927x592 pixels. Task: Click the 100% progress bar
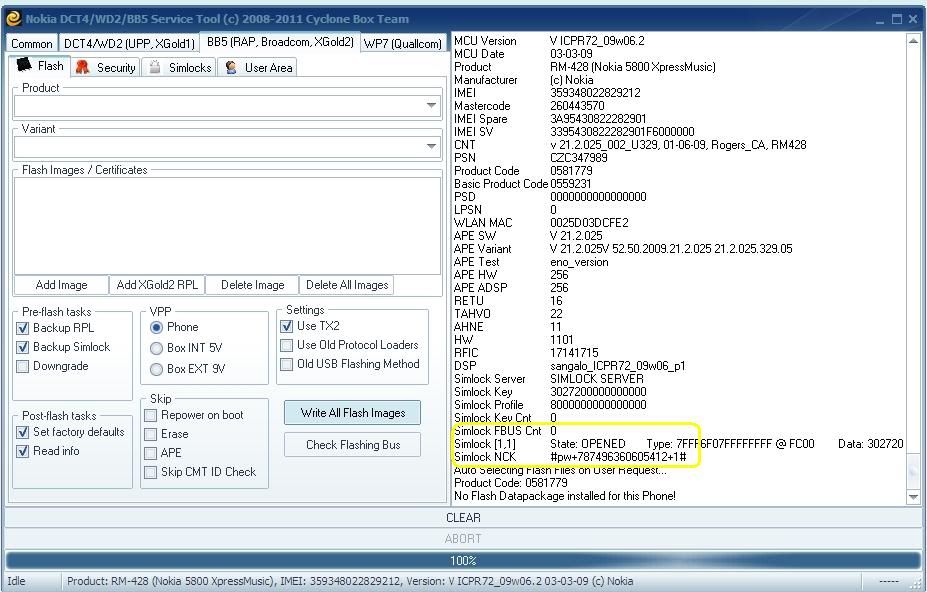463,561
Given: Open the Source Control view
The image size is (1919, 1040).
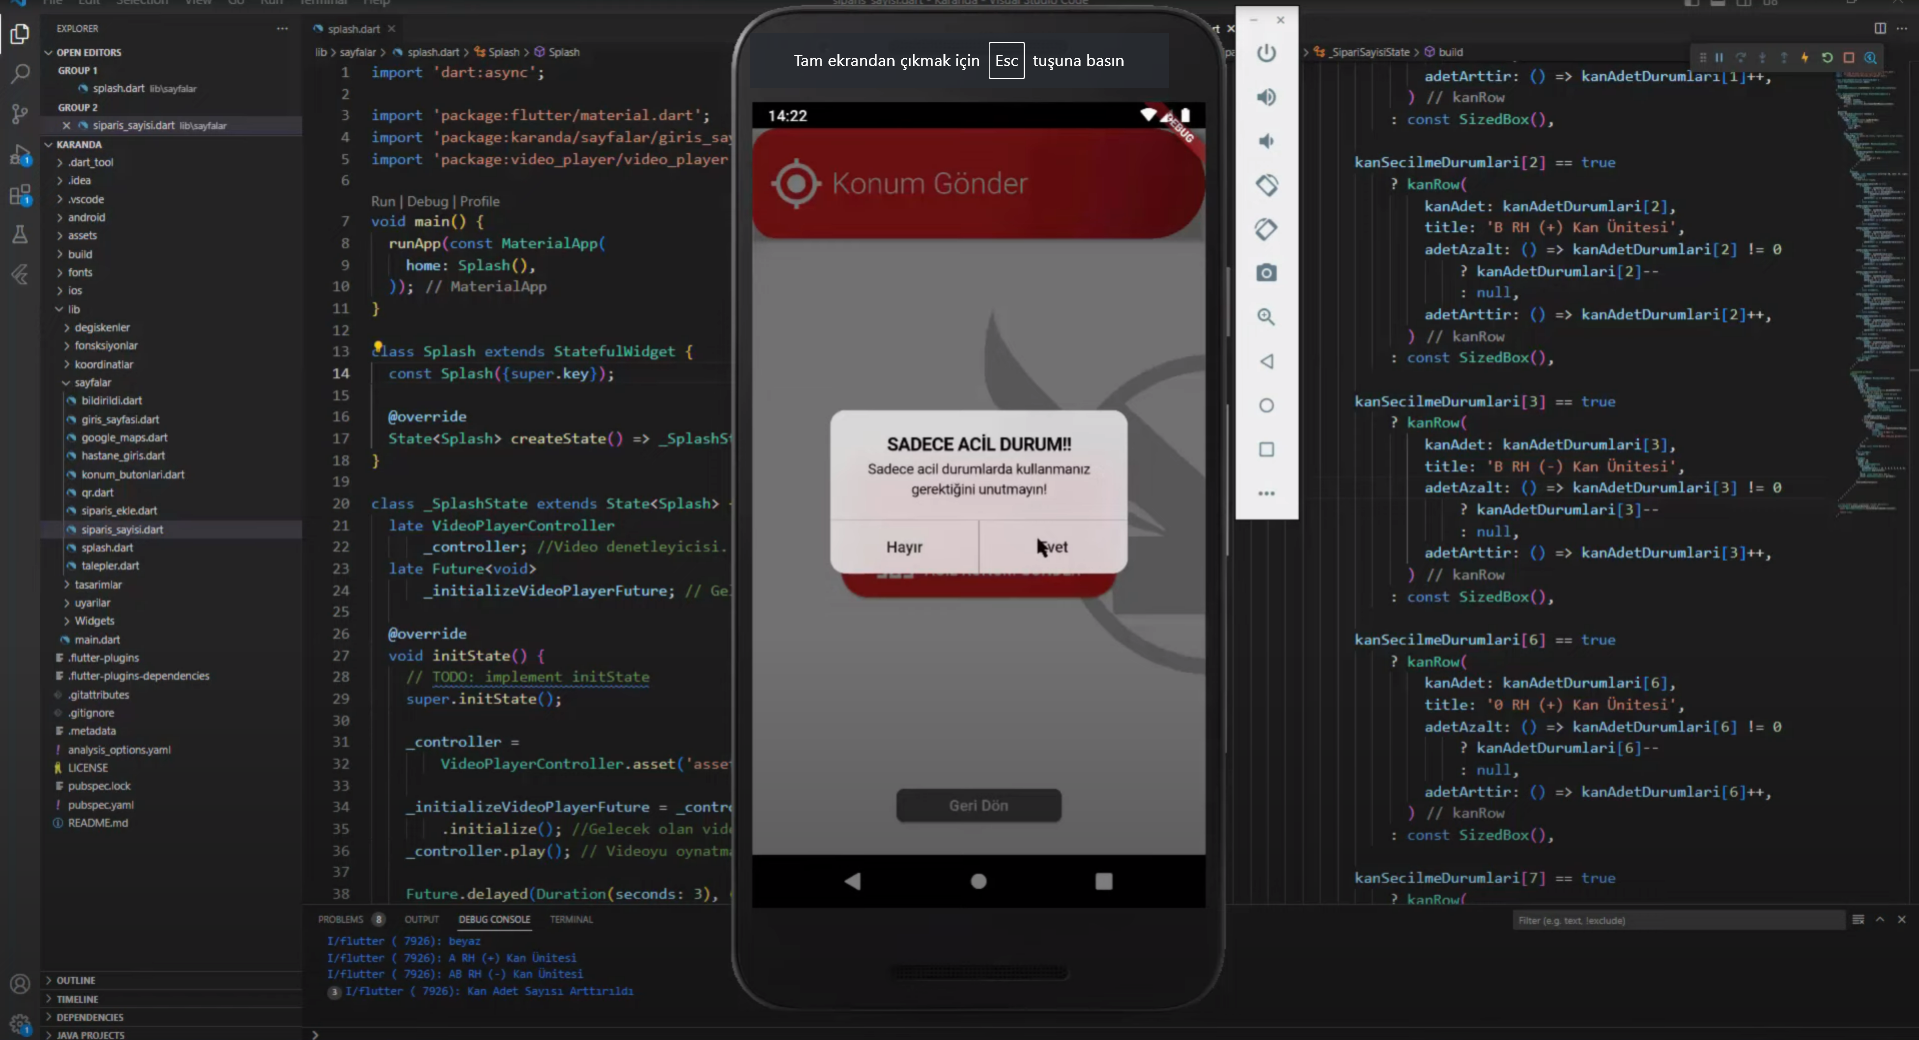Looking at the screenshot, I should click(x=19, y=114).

● What you should do:
Do not copy pictures. Restate exactly the lines from the one containing "Given: Open the Source Control view" through the last line of the records.

● Result below:
Given: Open the Source Control view
The image size is (1919, 1040).
Looking at the screenshot, I should click(x=19, y=114).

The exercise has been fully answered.